ライダーの攻撃は、私の目では追うことさえ出来ない。ギリギリ見えるのはアーチャーが攻撃を防ぐために打ち合う一瞬だけだ。
「・・・・・・ん?今ーー」
打ち合いの瞬間、ライダーが奇妙な体制で攻撃をくり出していたことに気づく。右手の杭をアーチャーへ向け、空いた左手は私の方へと向けていた。その体制には微妙な違和感があり、じゃっかんの気味の悪さを感じる。

一進一退の攻防が続き、しばらくたった時、アーチャーの剣に異変が起き始める。その剣の中心、刃の部分から剣先へかけて大きな亀裂が走ったのだ。離れたこの場所からでも確認出来ると言うことは、その傷はかなりの大きさなのだろう。アーチャーもその事に気づいたのか、一瞬だけ視線を短剣へと向けるも、表情を変えることなく次の攻撃を防いだ。

カキンッ、と一際高い音が鳴り響いた瞬間、アーチャーの双剣が砕け散った。
「っ、アーチャー!?」
「終わりですね」
私の叫び声と、ライダーの冷淡な声が重なる。ライダーの銀色の杭が彼の無防備な心臓を貫こうとしたーー瞬間。

「詰めが甘いな・・・・・・ライダー!!」
ーー彼の両手には再び双剣が握られていた。
どこから出したのか、その剣は先ほど出したものと同じ形状であるにも関わらず、ライダーの攻撃によって出来た傷は無い。最初と変わらない状態で、目前まで迫った杭を退けたのだ。流石のライダーもそれには幾分か驚いたようで、低い体制のまま後方へいる夏樹の近くへと飛び退いた。アーチャーも、ライダーから視線をそらすことなく私の横へと飛んだ。

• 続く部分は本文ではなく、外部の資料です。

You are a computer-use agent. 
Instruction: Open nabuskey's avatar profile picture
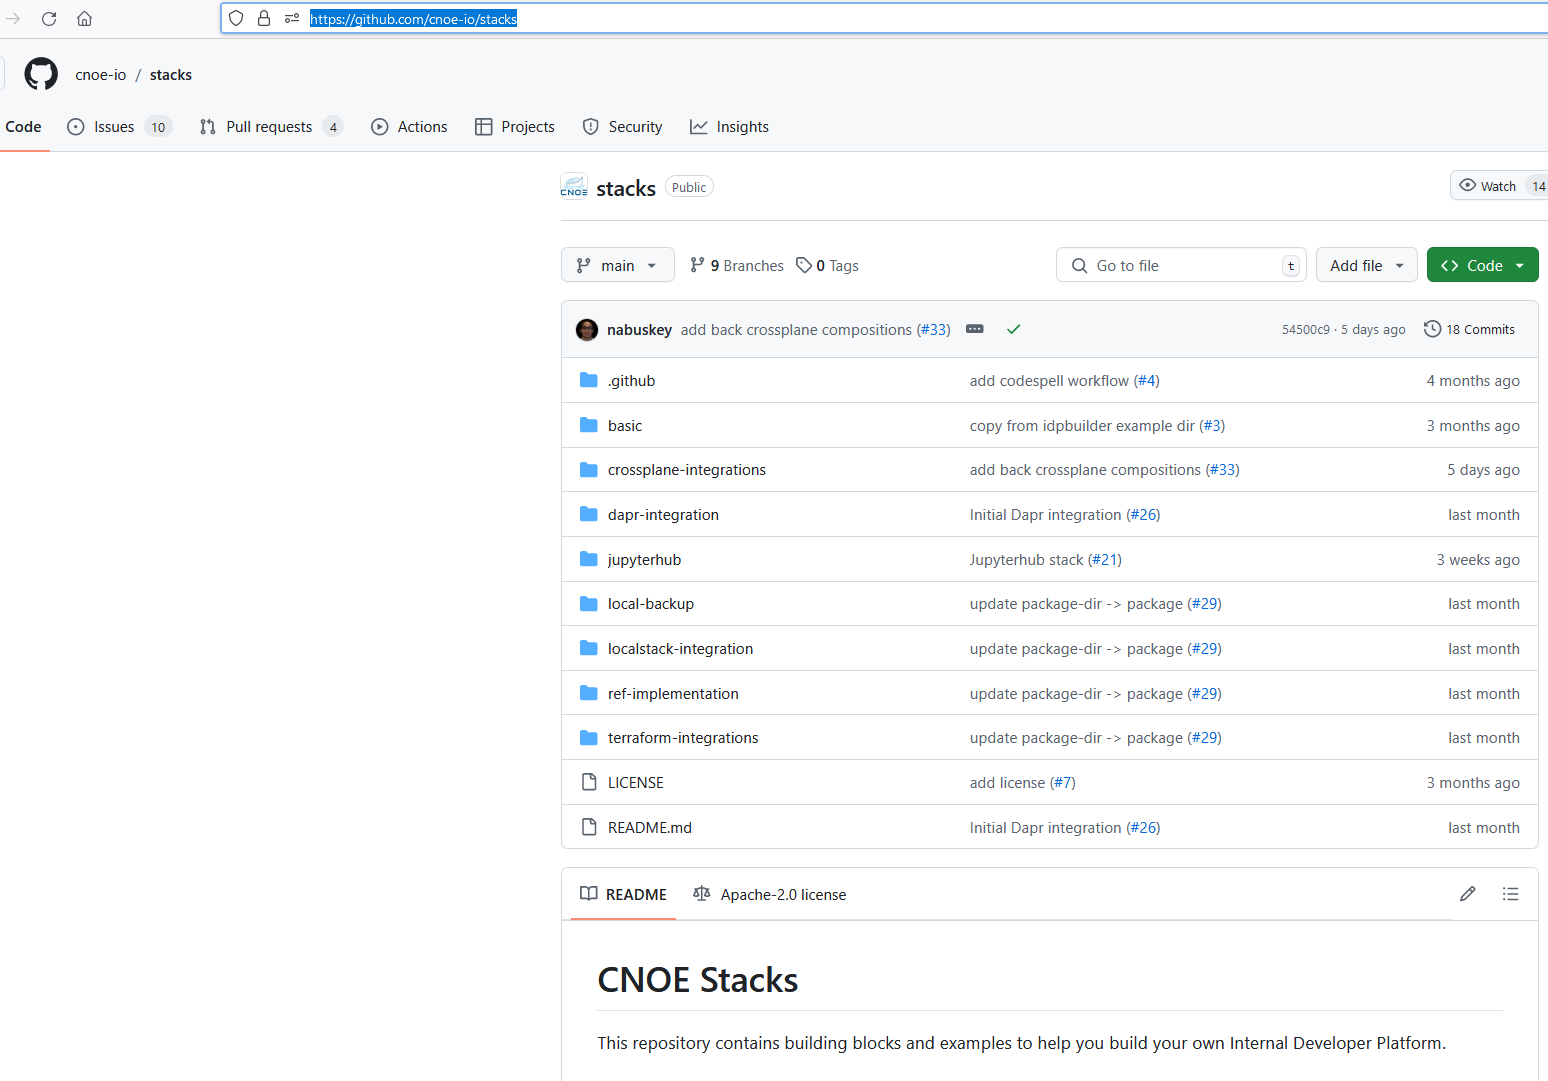(587, 329)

私はチラリとアーチャーの表情を見る。驚いたことに、あれだけの攻防を繰り広げておきながら息切れの一つしていない。そのまま流れるように彼の双剣に目を移すも、やはりその剣に傷は無かった。

「投影魔術か・・・・・・また地味な技を使うんだね」
私が疑問を感じて考えている時だった。夏樹は私の疑問に答えるかのように声を発した。

ーー投影。物体の影を平面に映し出すこと。アーチャーが使う双剣は、つまり、アーチャーの魔力によって作られた虚像という事なのだろうか。

「意外かね?」
「そりゃあまあ。アーチャーのクラスなのに二刀流で白兵戦を行うサーヴァントなんて、君くらいだろう?」
夏樹のその言葉に、アーチャーはニヒルな笑みを浮かべて答えた。
「サーヴァントと言えど、戦い方は千差万別さ。私の場合、このやり方が一番性にあっていてね。だがーー」
アーチャーはそう言うと、持っていた剣を離した。重力に従って落ちていく双剣は地面にぶつかる前に粒子となって消える。それと同時に、彼は小さな声で何かを呟いた。その言葉は、ハッキリ聞き取ることは出来なかったが、日本語ではない言葉だったのは確かだ。呟いた後、一秒と経たない内に、彼の手には大きな弓矢が握られていた。

「ーーお望みの通り、弓兵としての本懐をとげよう」
すぐさま構えると、その弓先を夏樹に向けて、不敵な笑みを浮かべながらそう言った。その横顔はあまりにも冷たいもので、私は思わず戦慄する。それと同時に、この隣に立つ男は、本気で夏樹を殺す気なのだと実感した。

「待ってアーチャー!ーーッ!?」
私が慌ててアーチャーを止めようと、手を伸ばした時だった。
「燈!?」
ーー私の体には銀色の輝きを放つ鎖が巻きついていた。
「な、に、これ・・・・・・!?」
ギリギリという鈍い音をたてながら、私の体を締めつける鎖の先は、ライダーが握っている。
「捕まえましたよ・・・・・・?」
そう言いながら妖しい笑みを浮かべると、ライダーは鎖を無造作に引っ張った。
「うわぁ!?」
「燈ッッ!!」
私の体は、重力を無視して空中へと引っ張られた。アーチャーは私に向かって手を伸ばすも届かず、私はそのまま宙ずりの状態になる。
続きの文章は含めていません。